I'm not suggesting CPU resources should be counted like that, but that's closer to have GPU resources are counted. Sure, it sounds impressive, but does that 2304 cores really represent fair truth to, say, 4 CPU cores?

While we're making hand-wavey comparisons, I'll make one.

NVidia GPUs have a theoretical peak of about 3-5 TFlops for 250 watts. http://en.wikipedia.org/wiki/List_of_Nvidia_graphics_process...

Xeons have a theoretical peak of about 0.5-1 TFlops for 150 watts. http://www.microway.com/hpc-tech-tips/intel-xeon-e5-2600-v3-...

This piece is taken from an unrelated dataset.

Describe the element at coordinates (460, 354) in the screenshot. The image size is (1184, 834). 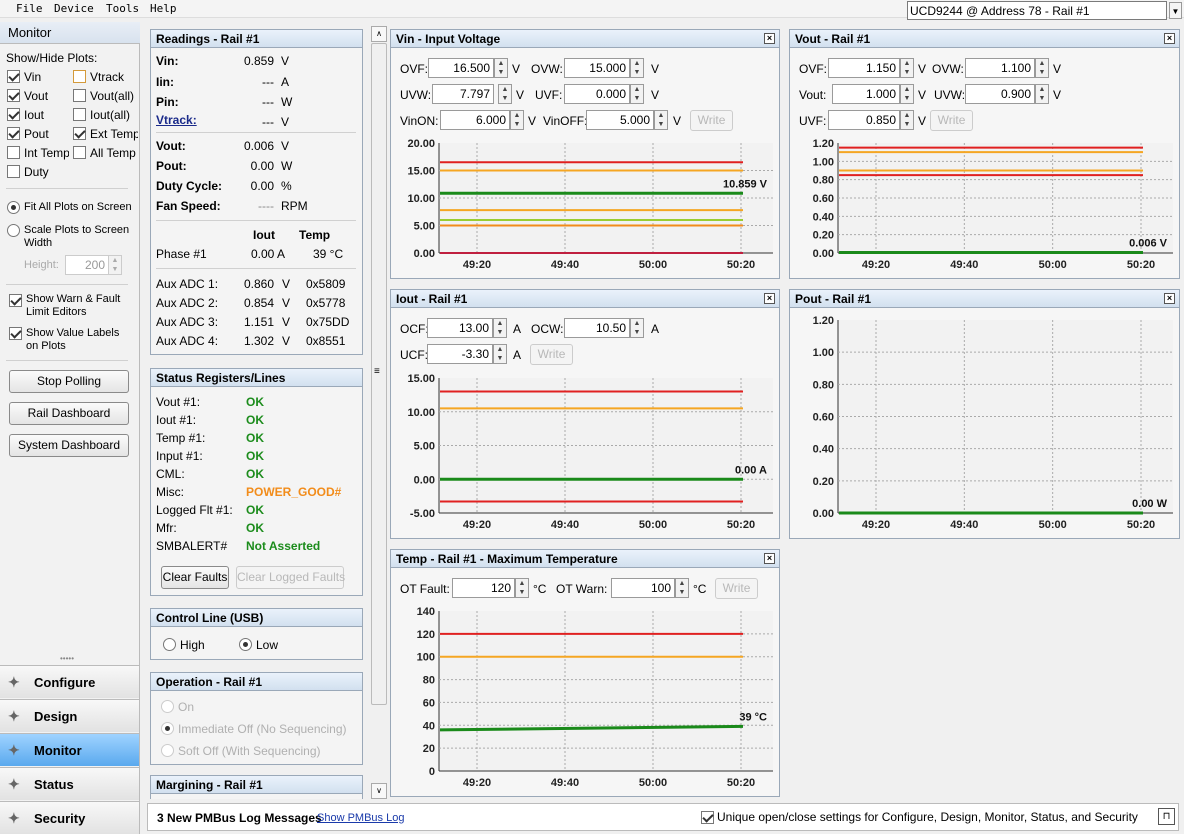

Is that completely apples-to-apples? Probably not since the Xeon is probably talking about double precision floating point versus single precision on the GPU. But for a lot of database applications which don't involve money, single precision floats have a sufficient level of accuracy for the performance improvement to be attractive.

Yeah the performance isn't 100x like it used to be but it's still enough that if you have racks and racks full of machines a 3-10x improvement could be really substantial. Going from $10k/mo in rent to $1k/mo in rent at a datacenter could make or break an early stage startup.

Further as things get cheaper they get used a lot more. Scientists have only two models: the ones they can run but don't really like and the ones they want to run. Adding fidelity to modeling codes isn't an absolute good but it's hard to argue that it makes the world worse.